L'administration Biden a retiré cette règle, mais un juge fédéral du Texas a statué en mars qu'elle n'avait pas suivi la procédure appropriée et a rétabli la norme antérieure.

QUE CONTIENDRA LE RÈGLEMENT DE L'ADMINISTRATION BIDEN ?

Le ministère du travail n'a révélé aucun détail de la proposition, mais on s'attend généralement à ce qu'elle restreigne les contrats indépendants.

Il pourrait s'inspirer des orientations juridiques adoptées sous l'administration Obama, selon lesquelles les travailleurs sont considérés comme des employés lorsqu'ils sont économiquement dépendants d'une entreprise.
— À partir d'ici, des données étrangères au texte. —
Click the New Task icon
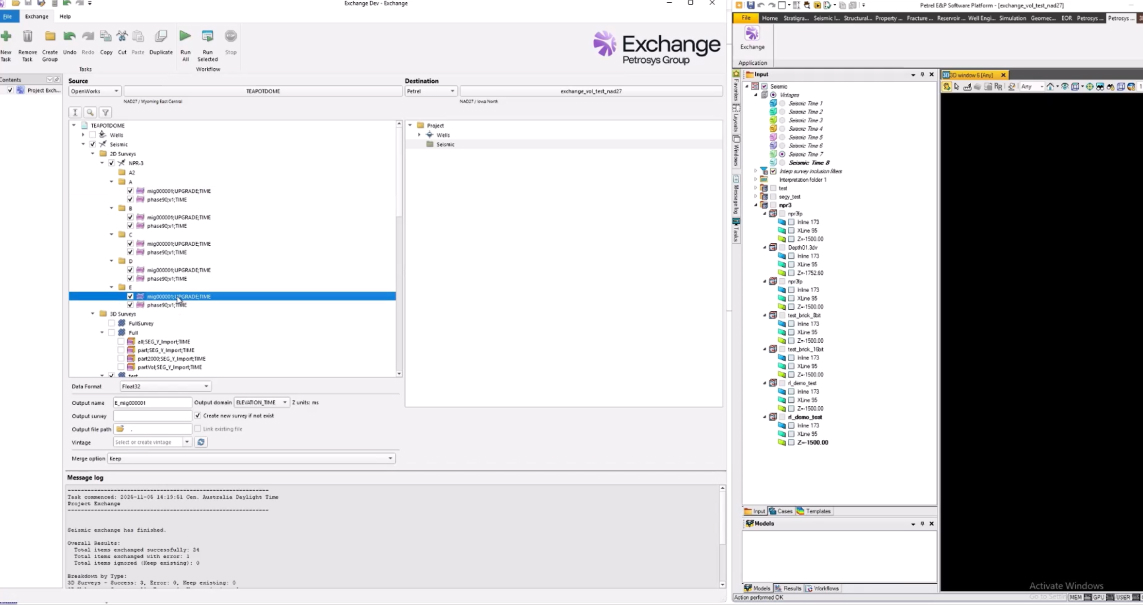The height and width of the screenshot is (605, 1143). pos(6,36)
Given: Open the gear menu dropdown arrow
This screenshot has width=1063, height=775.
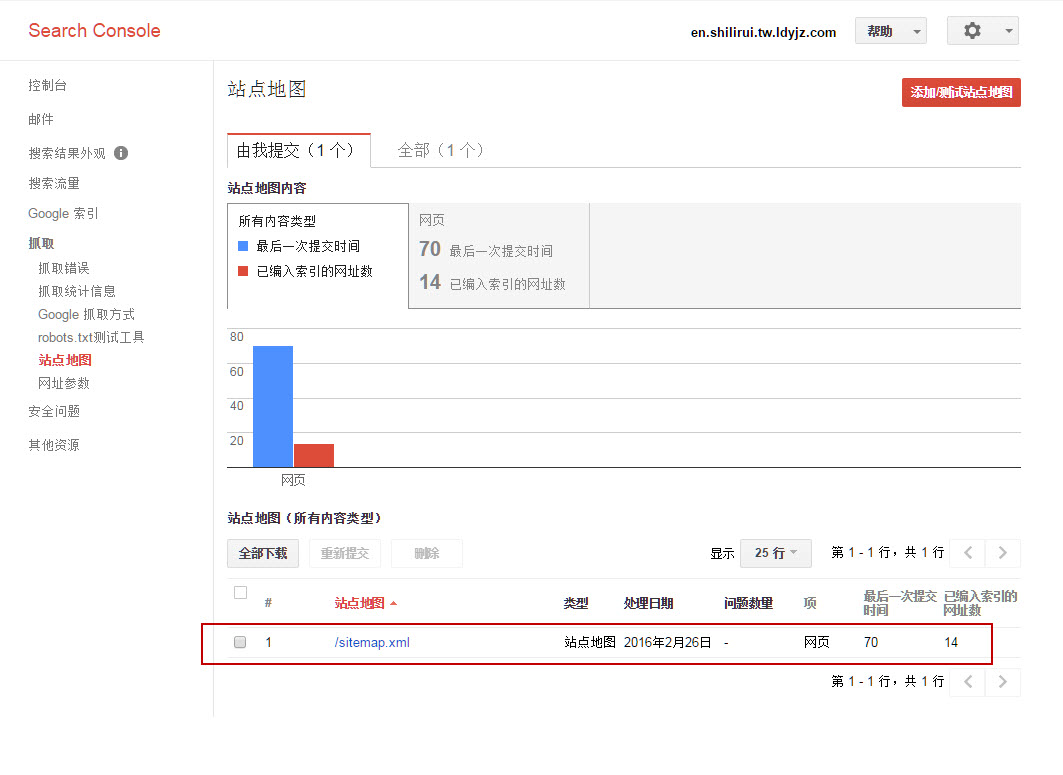Looking at the screenshot, I should pyautogui.click(x=1008, y=31).
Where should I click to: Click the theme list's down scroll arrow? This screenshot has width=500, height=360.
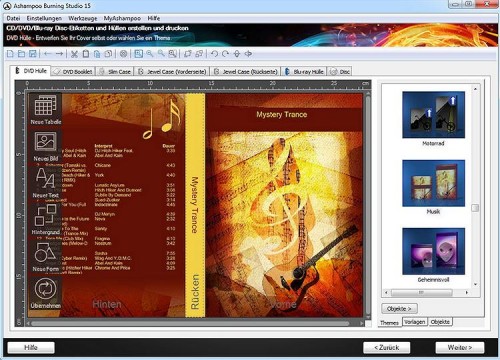point(476,284)
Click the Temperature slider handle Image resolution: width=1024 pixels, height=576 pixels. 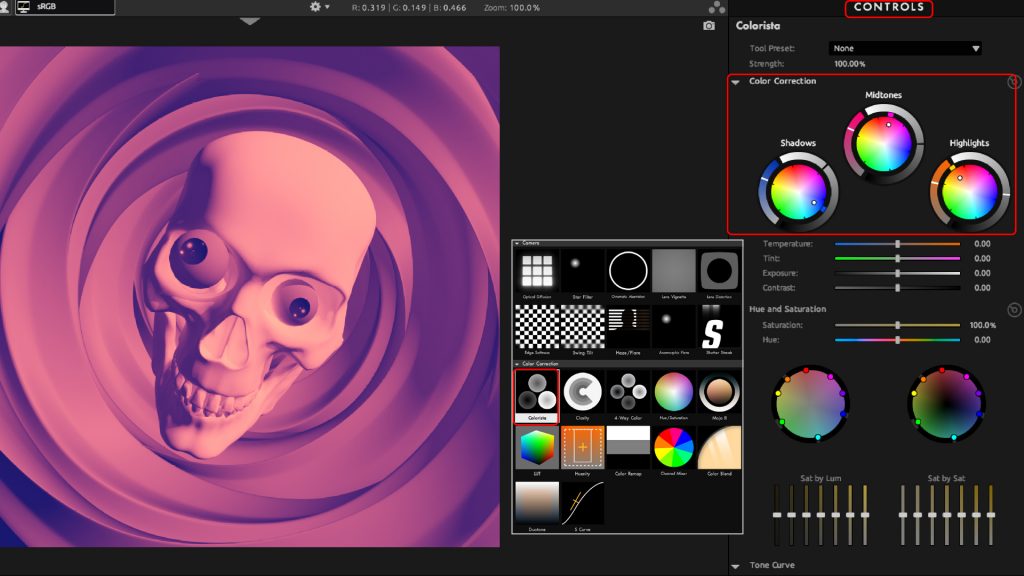tap(898, 244)
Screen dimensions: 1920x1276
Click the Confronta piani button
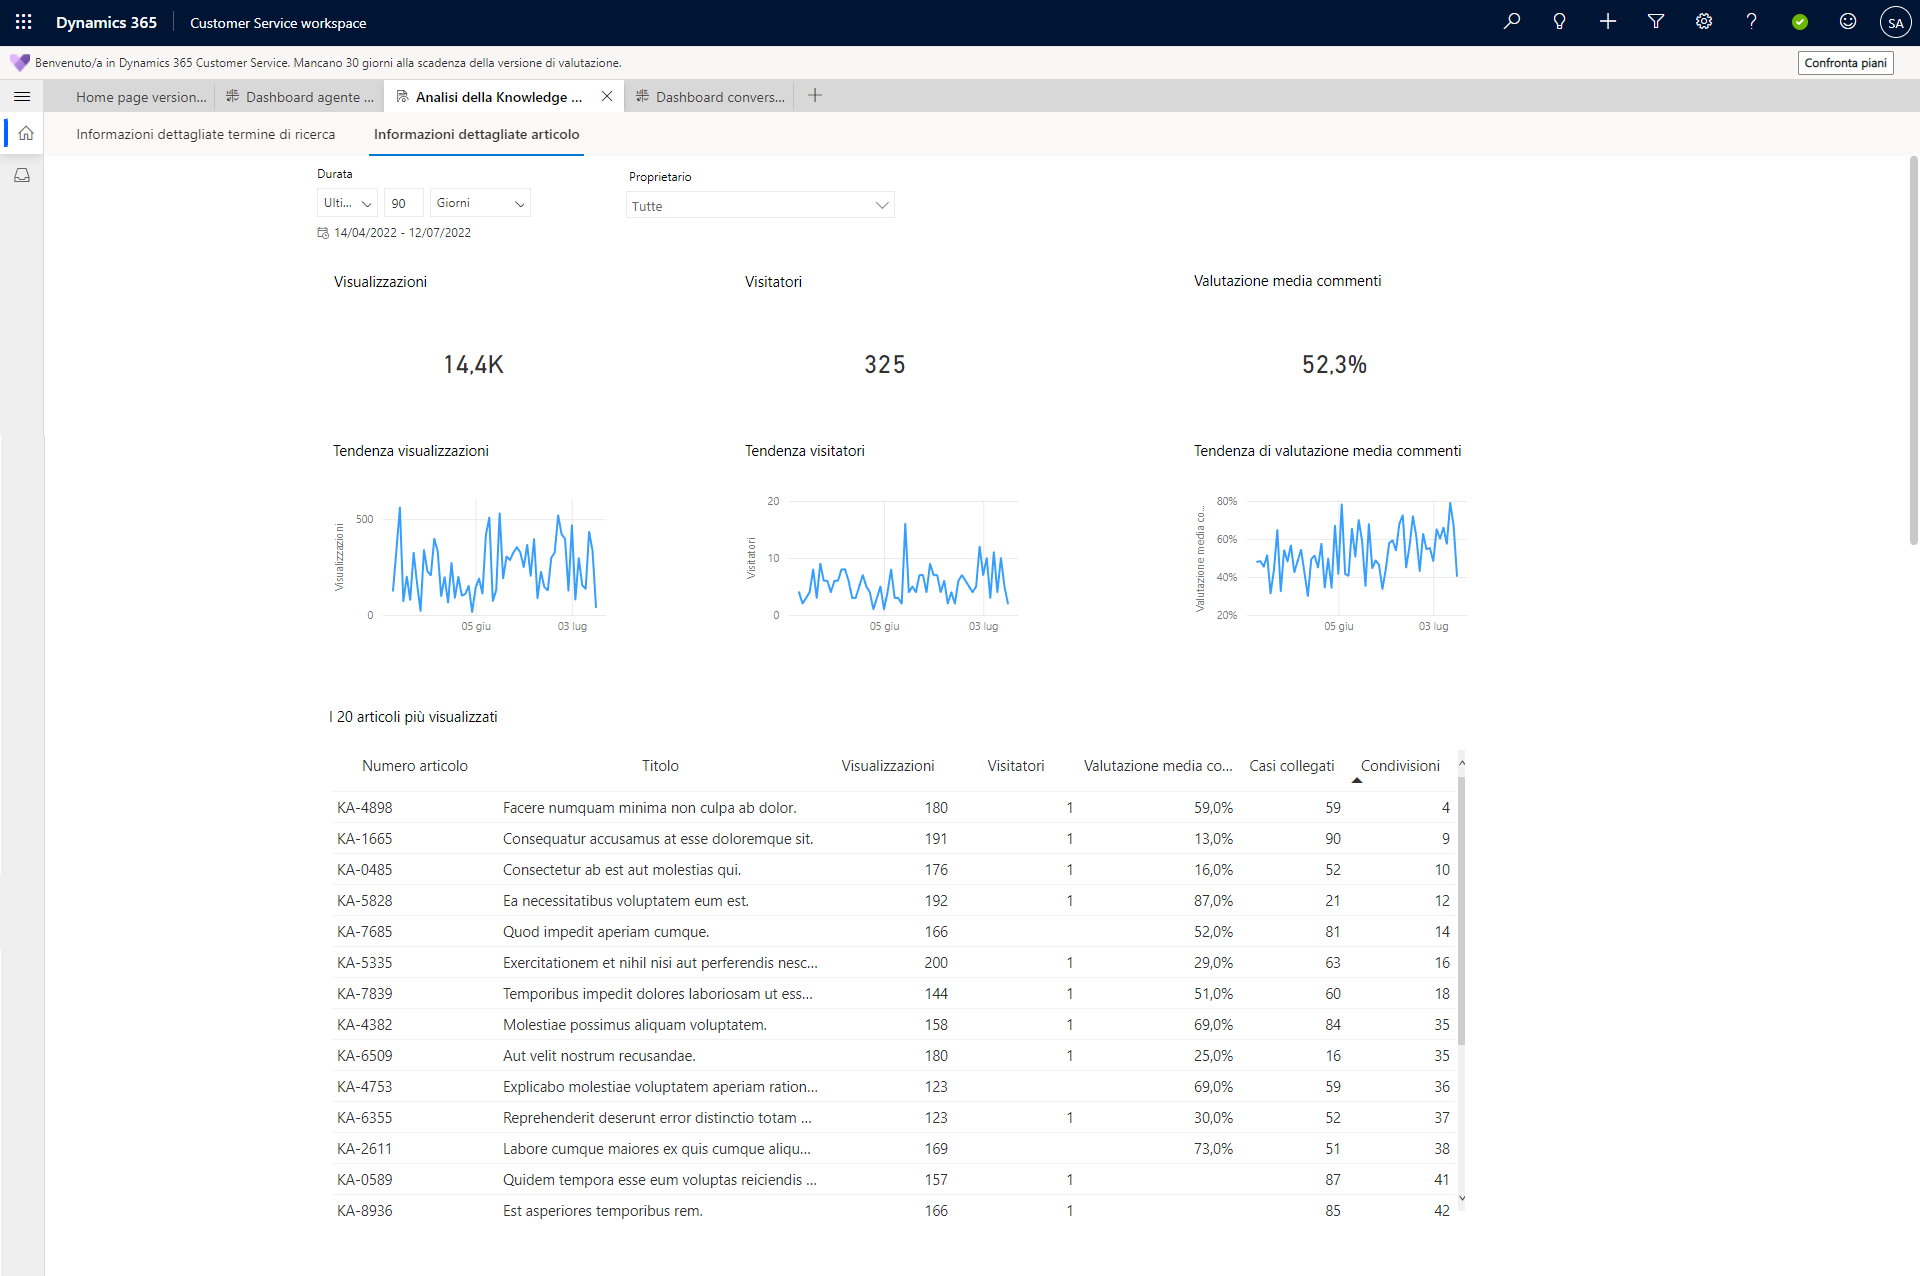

Il pourrait aussi aller plus loin et adopter une norme à trois volets connue sous le nom de "test ABC" et utilisée dans plusieurs États, dont la Californie et le Massachusetts. Selon cette norme, les travailleurs sont des employés à moins qu'ils ne possèdent des entreprises indépendantes, qu'ils ne soient pas sous le contrôle d'une entreprise et qu'ils effectuent un travail qui n'entre pas dans le cadre des activités habituelles de l'entreprise.

QUAND LA NOUVELLE RÈGLE SERA-T-ELLE PROBABLEMENT ADOPTÉE ?

En juillet, le ministère du travail a envoyé un projet de sa proposition à la Maison-Blanche pour examen, l'une des dernières étapes avant sa publication. L'agence doit ensuite recueillir et examiner les commentaires du public, de sorte que la règle finale n'entrera probablement pas en vigueur avant une bonne partie de l'année prochaine.

QUELS SONT LES SECTEURS LES PLUS TOUCHÉS ?

Tout changement de politique devrait avoir un impact négatif sur toute une série de secteurs, dont le commerce de détail et l'industrie manufacturière, mais c'est l'effet sur la croissance explosive de la "gig economy", qui repose en grande partie sur les entrepreneurs indépendants, qui a suscité le plus d'attention. L'année dernière, le secrétaire américain au travail, Marty Walsh, a déclaré à Reuters que de nombreux travailleurs indépendants devraient être considérés comme des salariés.

La limitation de la sous-traitance indépendante aurait également un impact considérable sur les entreprises de camionnage qui font appel à des entrepreneurs propriétaires de leurs camions pour répondre aux fluctuations de la demande et éviter les coûts liés à l'entretien des flottes de camions. Les entreprises de camionnage qui augmenteraient leurs prix ou limiteraient leurs services pourraient, à leur tour, mettre à rude épreuve les chaînes d'approvisionnement déjà entravées par la pandémie de COVID-19.

Certaines industries pourraient être épargnées par la nouvelle norme si le ministère du travail prévoit des exemptions à la règle. La Californie et d'autres États exemptent de nombreuses professions libérales, notamment les médecins, les avocats, les agents immobiliers et les prestataires de services financiers, de normes de classification strictes.

LE RÈGLEMENT FERA-T-IL L'OBJET DE CONTESTATIONS JURIDIQUES ?

C'est presque certain, compte tenu de l'impact considérable qu'elle aura. Les actions en justice visant la règle pourraient prétendre que la nouvelle définition du terme "employé" est plus large que ne l'autorise la loi fédérale sur les salaires ou que le ministère du travail n'a pas suivi les procédures administratives appropriées lors de l'adoption de la règle.

Les associations professionnelles, les entreprises et les travailleurs pourraient également invoquer la Constitution des États-Unis ou faire valoir que le règlement est en contradiction avec les réglementations en vigueur dans certains secteurs d'activité. Des groupes représentant des entreprises de camionnage, des entreprises de l'économie parallèle et des travailleurs indépendants ont contesté sans succès la loi californienne de 2019 adoptant le "test ABC".